Désormais, c'est l'allégresse chez les «éclairés»: l'hypothèse de l’échappement accidentel refait surface et les complotistes s'écrient: «On vous l’avait bien dit!» Certains vont jusqu'à réclamer la réhabilitation du Pr Luc Montagnier qui, en 2020, avait été perçu comme totalement fantaisiste par ses pairs.
Le problème, c’est qu’il y a mille façons d’avoir raison par hasard, comme lorsque l’on coche au petit bonheur la chance les réponses d’un QCM, pour grappiller quelques points lorsqu’on ne connaît pas la bonne réponse. En multipliant les affirmations vagues et invérifiables, on augmente mathématiquement sa probabilité d’avoir raison — et c’est d’ailleurs ce qui fait la fortune de certains astrologues.
La science procède différemment. Elle reste ici ouverte et n'affirme rien, contrairement aux complotistes qui sont toujours convaincus de leurs propres dires. La science procède par hypothèses, qu'elle valide ou invalide au fur et à mesure. Depuis quelques semaines, les indices renforcent la thèse de l’échappement du virus. Ce sont des scientifiques qui vont tester cette hypothèse et aboutiront peut-être à une preuve. Il en va ainsi de l’évolution des connaissances, parfois faite de tâtonnements, de valse-hésitation, de remise en question. Les complotistes, eux, ne changent jamais d’avis.

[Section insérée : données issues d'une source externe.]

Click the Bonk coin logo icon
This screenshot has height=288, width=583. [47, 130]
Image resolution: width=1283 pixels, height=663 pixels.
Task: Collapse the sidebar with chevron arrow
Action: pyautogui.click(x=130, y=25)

Mais tout de même: était-il forcément complotiste d’imaginer, en 2020, que le virus ait pu malencontreusement s’échapper d’un laboratoire? Pascal Wagner-Egger, enseignant chercheur en psychologie sociale et en statistique à l’Université de Fribourg, auteur d’un récent ouvrage sur les théories du complot, rappelait que le principal trait du complotisme est de vouloir expliquer les événements par des intentions humaines cachées et malfaisantes, sans preuves suffisantes. Le raisonnement: s’il y a eu fuite, accidentelle ou pas, il a bien fallu que quelqu’un l’ait voulue ou l'ait couverte. Mais la justice, comme la science, doivent s’appuyer sur des preuves solides. Et tant que la culpabilité n’est pas prouvée, appliquer un principe de présomption d’innocence. L’hypothèse de l’échappement, justement parce qu’elle accuse implicitement toute une chaîne de commandement d’un pays, doit pour l’heure continuer à être manipulée avec la plus grande prudence.

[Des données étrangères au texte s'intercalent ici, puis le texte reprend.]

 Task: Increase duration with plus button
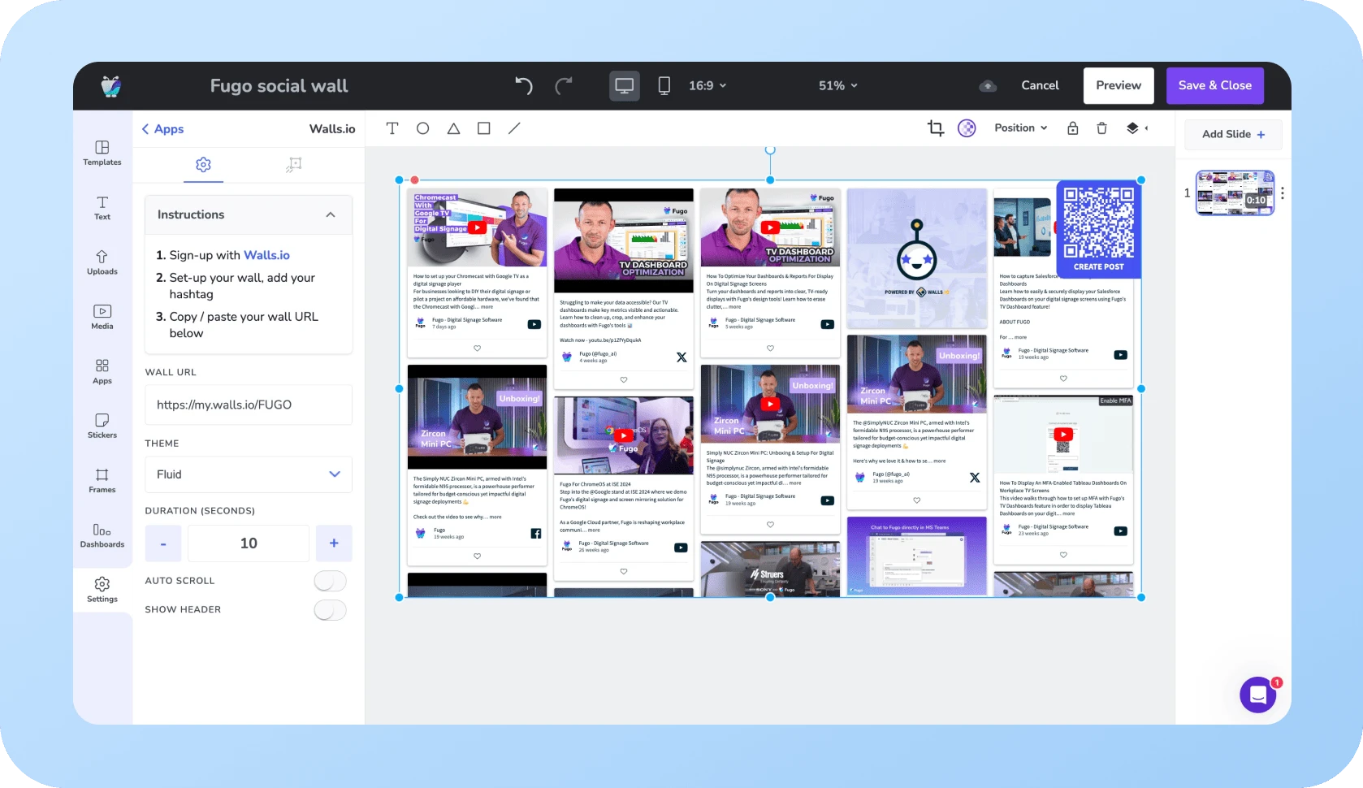tap(333, 543)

Pourtant, face à une idée nouvelle avancée sans preuve, on ne peut pas suspendre son jugement indéfiniment, au risque d’entrer dans un relativisme dangereux ou tout devient à la fois vrai et faux. Pascal Wagner-Egger me donne un exemple: «Même si la télékinésie ou la télépathie seront peut-être des phénomènes prouvés dans 200 ans, il est plus rationnel, aujourd’hui, de refuser de les admettre, faute de preuve, que de les considérer comme peut-être vraies dans le futur.»

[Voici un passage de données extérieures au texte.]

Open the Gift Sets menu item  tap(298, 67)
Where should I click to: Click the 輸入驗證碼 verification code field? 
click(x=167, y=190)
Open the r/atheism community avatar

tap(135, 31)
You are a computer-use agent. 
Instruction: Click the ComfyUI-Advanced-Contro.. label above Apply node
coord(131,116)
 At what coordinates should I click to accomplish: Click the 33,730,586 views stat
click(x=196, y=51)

En attendant, on peut continuer, comme le statisticien américain Nate Silver, populaire pour ses prédictions sportives et électorales, de prendre les paris. La cote de l’hypothèse alternative vient de bondir, mais c’est peut-être un autre cheval qui terminera en tête. Et à la fin, même si cela prend des années, c'est la science qui gagnera. Tout simplement parce qu'elle cherche la vérité et reconnaît ses erreurs. Tout le monde ne peut pas en dire autant.